For now, she said her government is not bound by the compensation commitment made by the Conservatives during the federal election campaign.

Freeland’s assessment came in Manila on Nov. 18 at the same Asia-Pacific Economic Co-operation leaders’ summit where U.S. President Barack Obama made an impassioned pitch to the leaders of the 12 TPP countries—including Prime Minister Justin Trudeau—to ratify the deal as quickly as possible.

Freeland’s comments are not likely to be well received by Canada’s dairy industry, which fought hard to protect its supply management system.

Eight-year probe into alleged chocolate price fixing ends after charges stayed

OTTAWA—An eight-year investigation into allegations of price fixing in the chocolate candy business has concluded after charges against Nestle Canada and a former executive were stayed.

The Public Prosecution Service of Canada entered a stay of proceedings Nov. 17 against the company and former president Robert Leonidas, who were accused of conspiring to fix chocolate prices between 2002 and 2008. No reason was given for the Crown’s decision.

Two months ago, prosecutors also abandoned charges against Mars Canada, former Nestle Canada executive Sandra Martinez, and distributor ITWAL Ltd. and its former CEO, David Glenn Stevens.

Hershey Canada, the only company convicted in the case, pleaded guilty in June 2013 to price-fixing and was fined $4 million.

Hershey had co-operated in the Competition Bureau’s investigation and the regulator recommended the company receive lenient treatment in return.

Trudeau greeted as ‘hottie’ at APEC summit on front page of Philippine newspaper

MANILA, Philippines—Who’s sexier: Prime Minister Justin Trudeau or Mexican President Enrique Pena Nieto?

That was the burning question asked on the front page of a Manila newspaper Nov. 18 as the first day of the Asia-Pacific Economic Co-operation leaders’ summit opened.

A pair of large photos of the two leaders filled the top half of the Philippine Daily Inquirer broadsheet. The caption said: “Ladies choice Are you with Team Nieto or Team Trudeau?” The newspaper said that the two leaders have been described in reports as “Apec hotties.”

An accompanying story that described the arrival of the 21 APEC leaders on Tuesday said employees and staff of the country’s Bureau of Immigration and members of local media tried to get selfies with the prime minister after he landed.

“Aware of Trudeau’s popularity, a member of the Malacanang media office earlier reminded journalists covering his arrival against shouting or making giddy shrieks,” the newspaper said.

Lebel, Scheer chosen for top opposition spots in Conservative caucus

OTTAWA—Opposition Leader Rona Ambrose has chosen a veteran Quebec MP to serve as deputy leader of the Conservative caucus.

Denis Lebel had been among the candidates vying for the post of interim leader last month, but lost out to Ambrose for the top spot. He’s largely considered responsible for the party’s better-than-expected showing in that province in the October election; there are now 12 Conservative MPs from Quebec.
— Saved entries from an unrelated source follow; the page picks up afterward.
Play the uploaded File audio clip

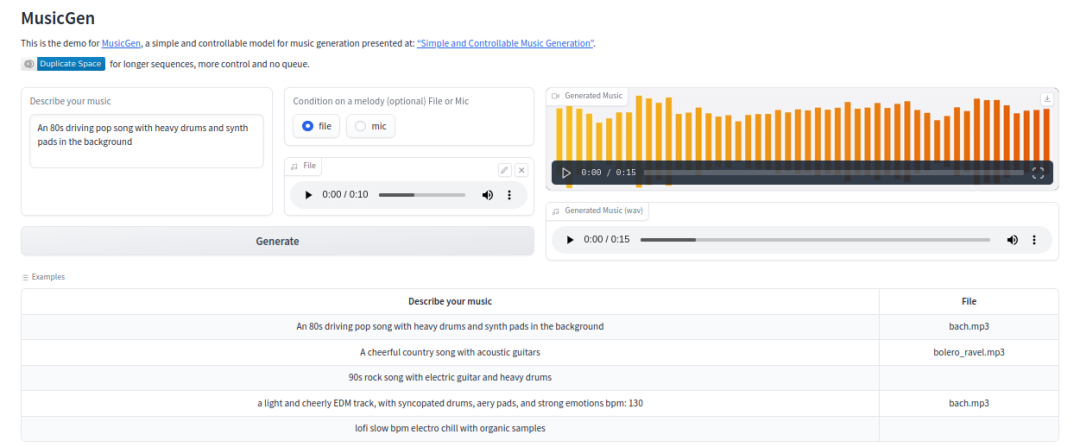pyautogui.click(x=308, y=195)
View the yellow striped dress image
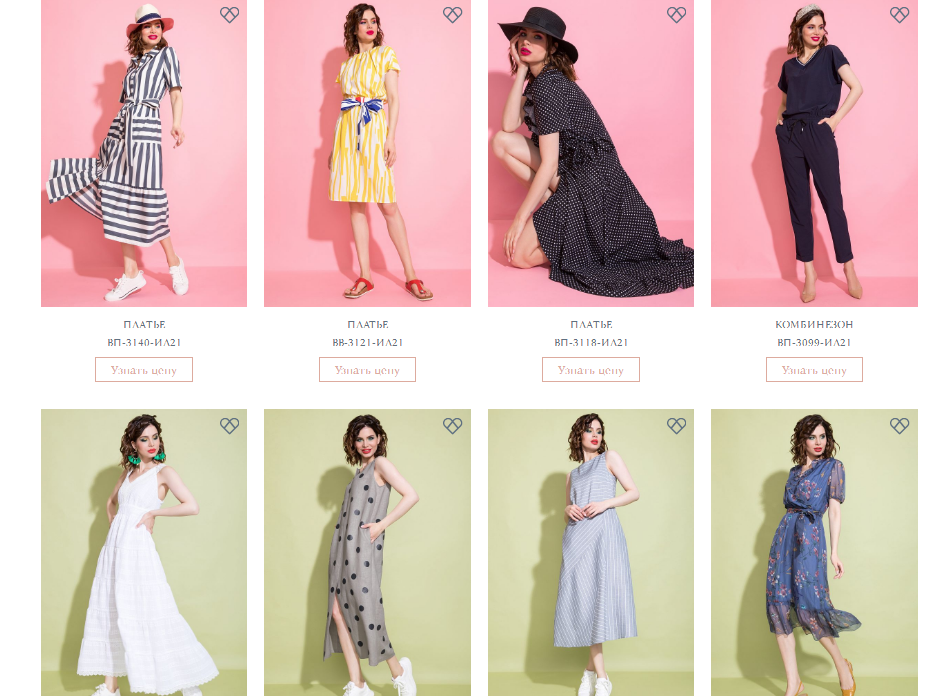939x696 pixels. tap(367, 160)
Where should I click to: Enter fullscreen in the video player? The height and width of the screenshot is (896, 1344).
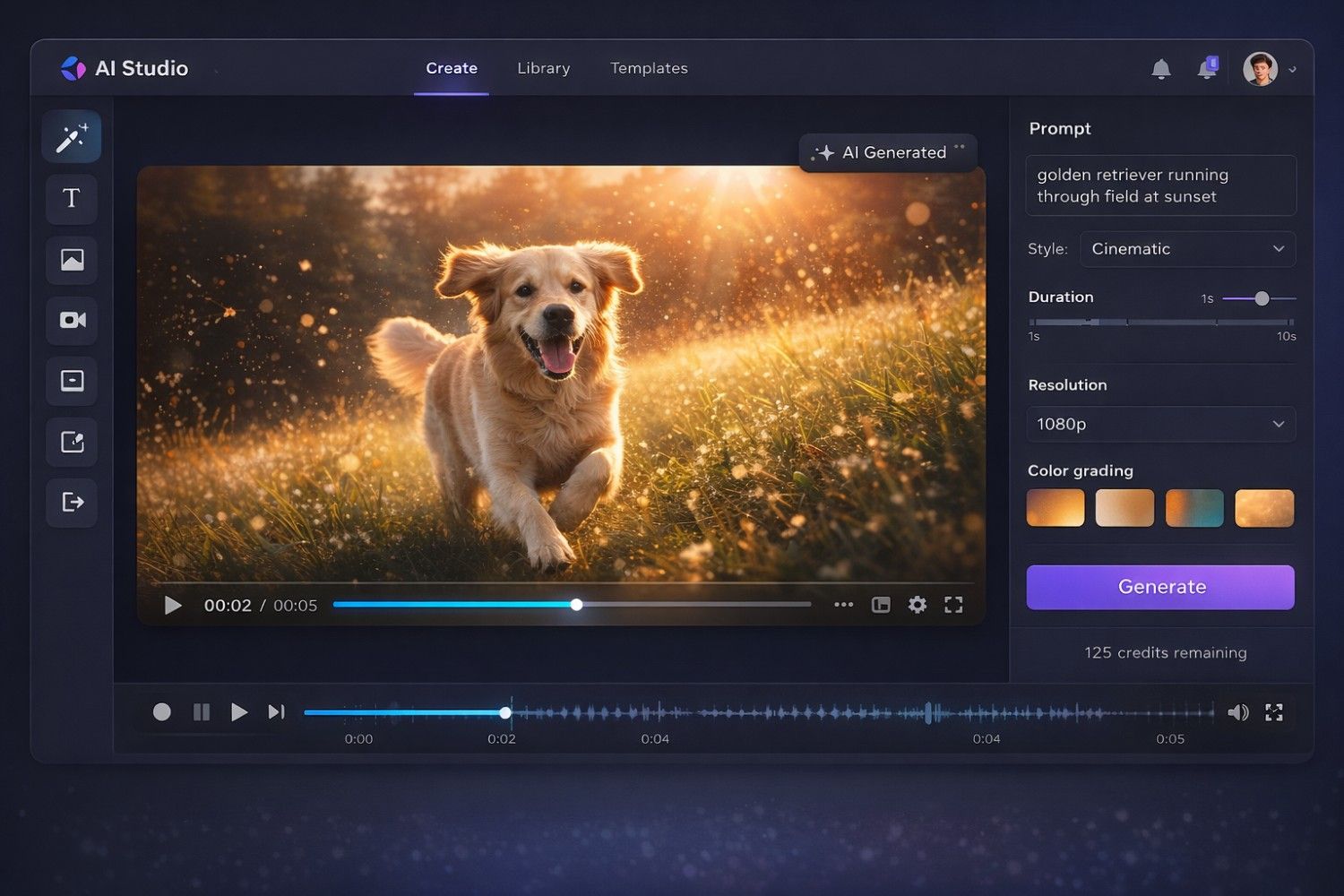coord(953,605)
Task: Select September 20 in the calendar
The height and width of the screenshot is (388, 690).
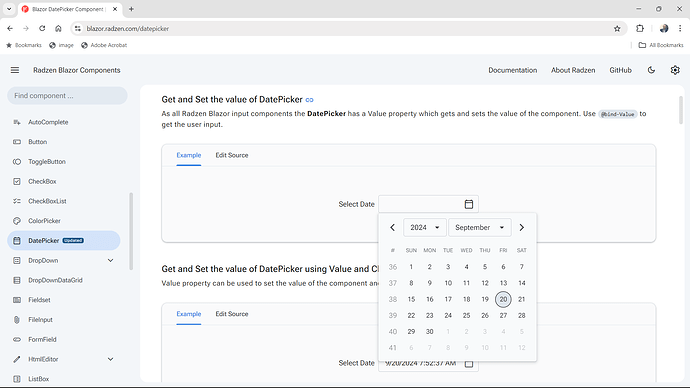Action: pos(503,299)
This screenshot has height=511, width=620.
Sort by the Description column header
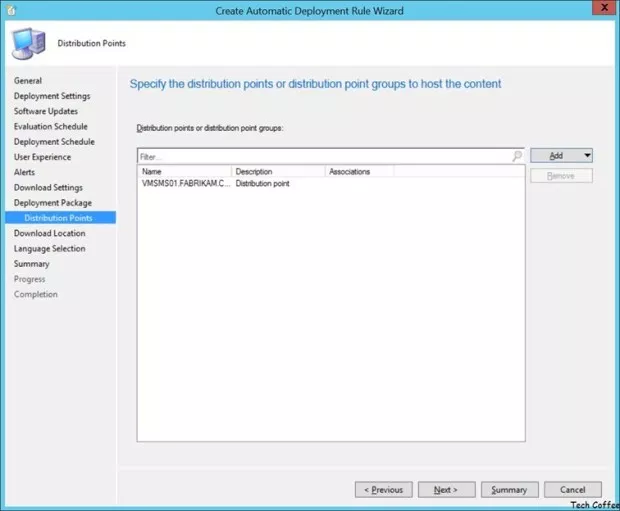278,172
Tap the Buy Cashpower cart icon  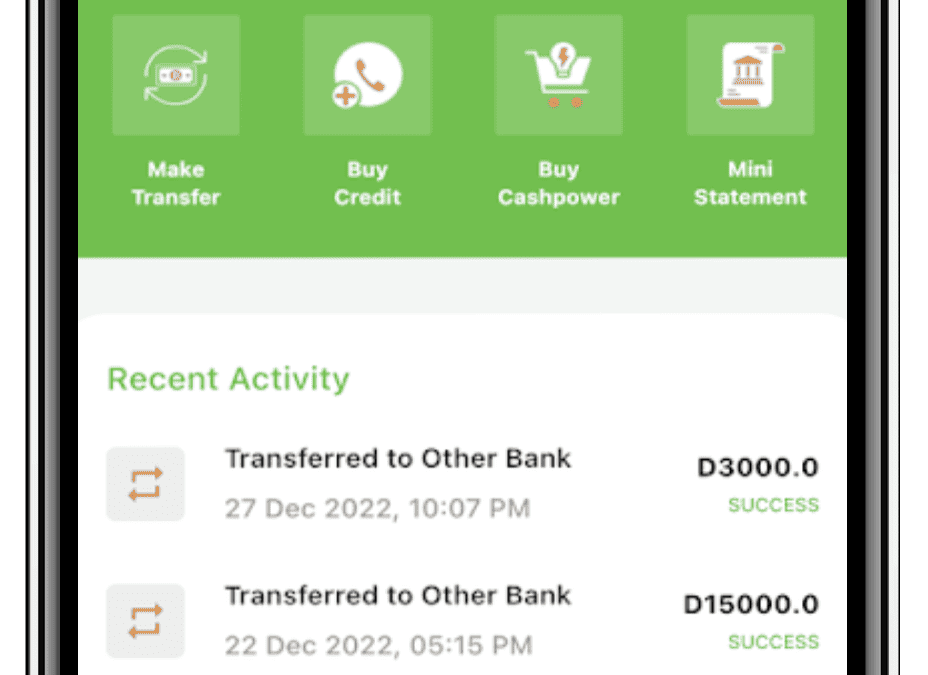558,76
Ambrose also announced that former Speaker Andrew Scheer will serve as the party’s House leader. Scheer, who represents a Saskatchewan riding, says he’s experienced life on the opposition benches and is used to some of the work that entails, and that he will also bring his experience as Speaker to his new job.
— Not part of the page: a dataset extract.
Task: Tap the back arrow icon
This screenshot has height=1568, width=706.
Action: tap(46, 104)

Layoff notices going out at TransCanada as customers feel pinch from low oil

CALGARY—It’s been a tough week for workers at Canada’s two biggest pipeline companies, with TransCanada the latest to hand out layoff notices.
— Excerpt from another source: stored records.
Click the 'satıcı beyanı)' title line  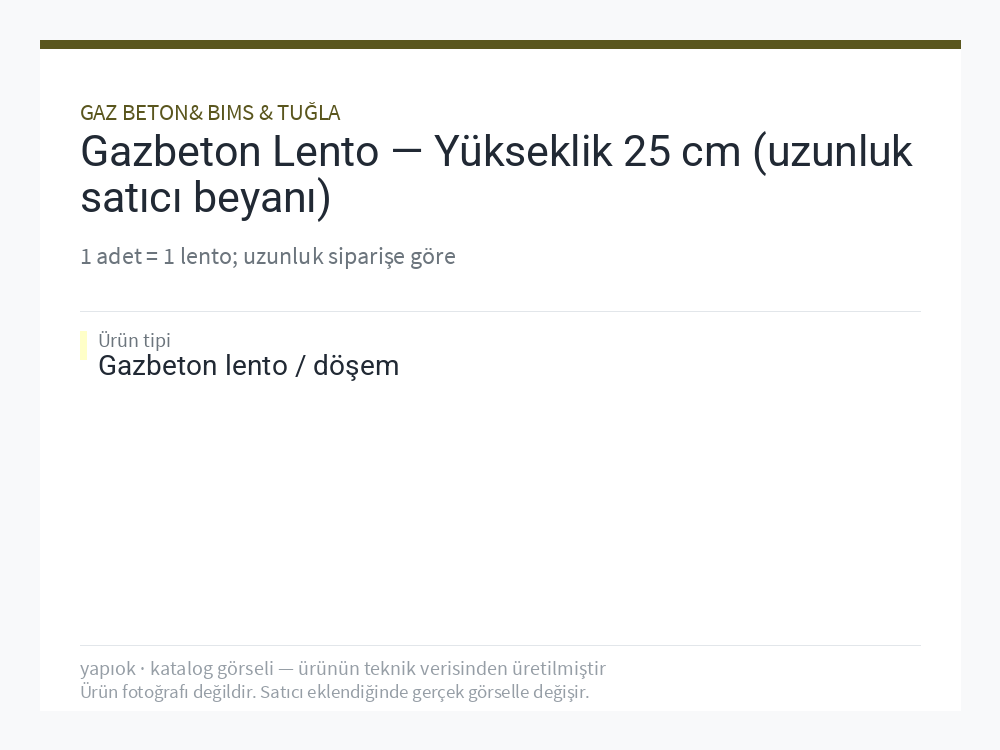[205, 197]
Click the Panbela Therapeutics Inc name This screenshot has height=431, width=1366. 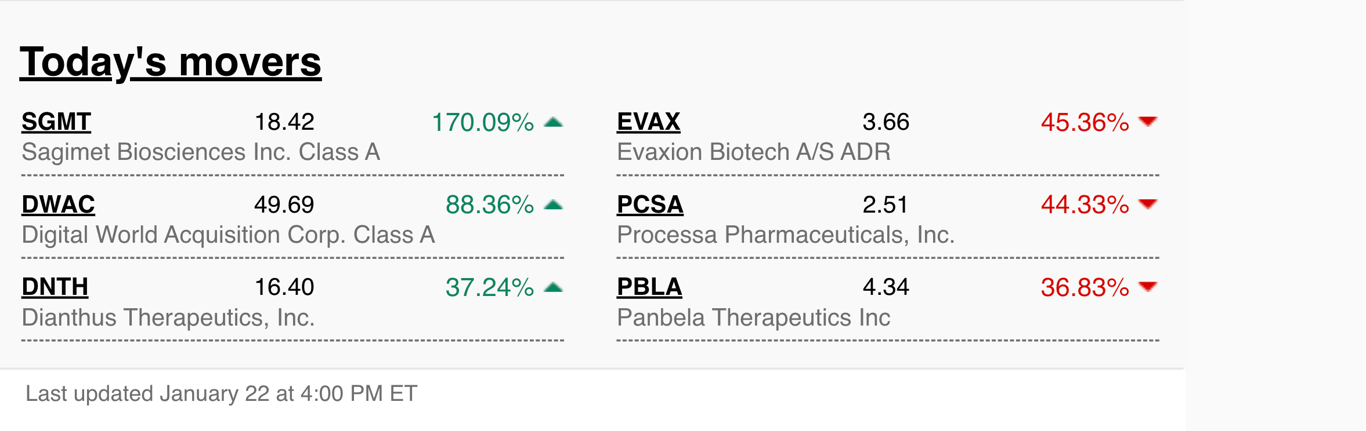pyautogui.click(x=754, y=318)
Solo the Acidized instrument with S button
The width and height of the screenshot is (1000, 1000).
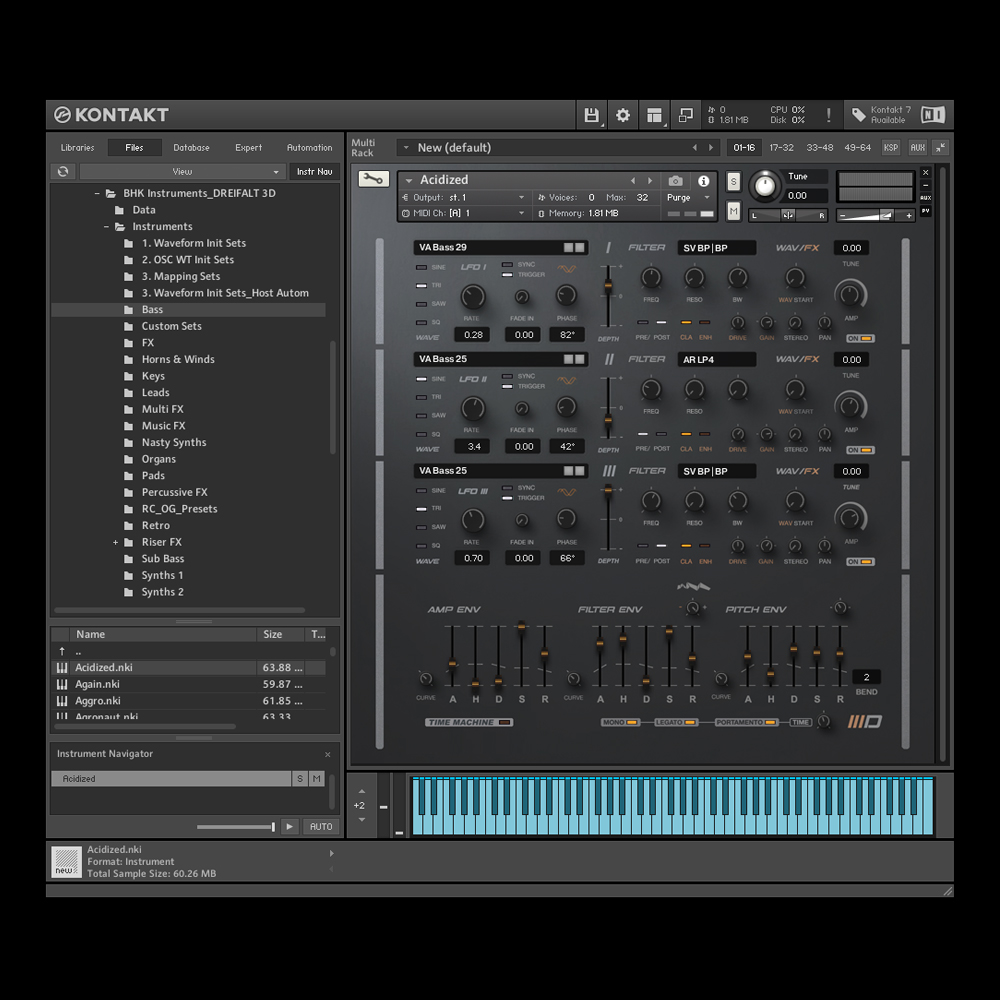tap(734, 181)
TransCanada spokesman Mark Cooper confirmed the cuts but declined to say how many jobs are being lost or what parts of the business are bearing the brunt. He says the cuts aren’t related to any specific project or decision, but are rather meant to ensure the company stays competitive amid tough market conditions.

U.S. President Barack Obama rejected TransCanada’s cross-border Keystone XL pipeline earlier this month and the company is now weighing its options.

Earlier this week, fellow pipeline firm Enbridge announced it would be shedding 500 jobs and leaving 100 more vacant positions unfilled. The Enbridge cuts represent about five percent of its workforce in the United States and Canada.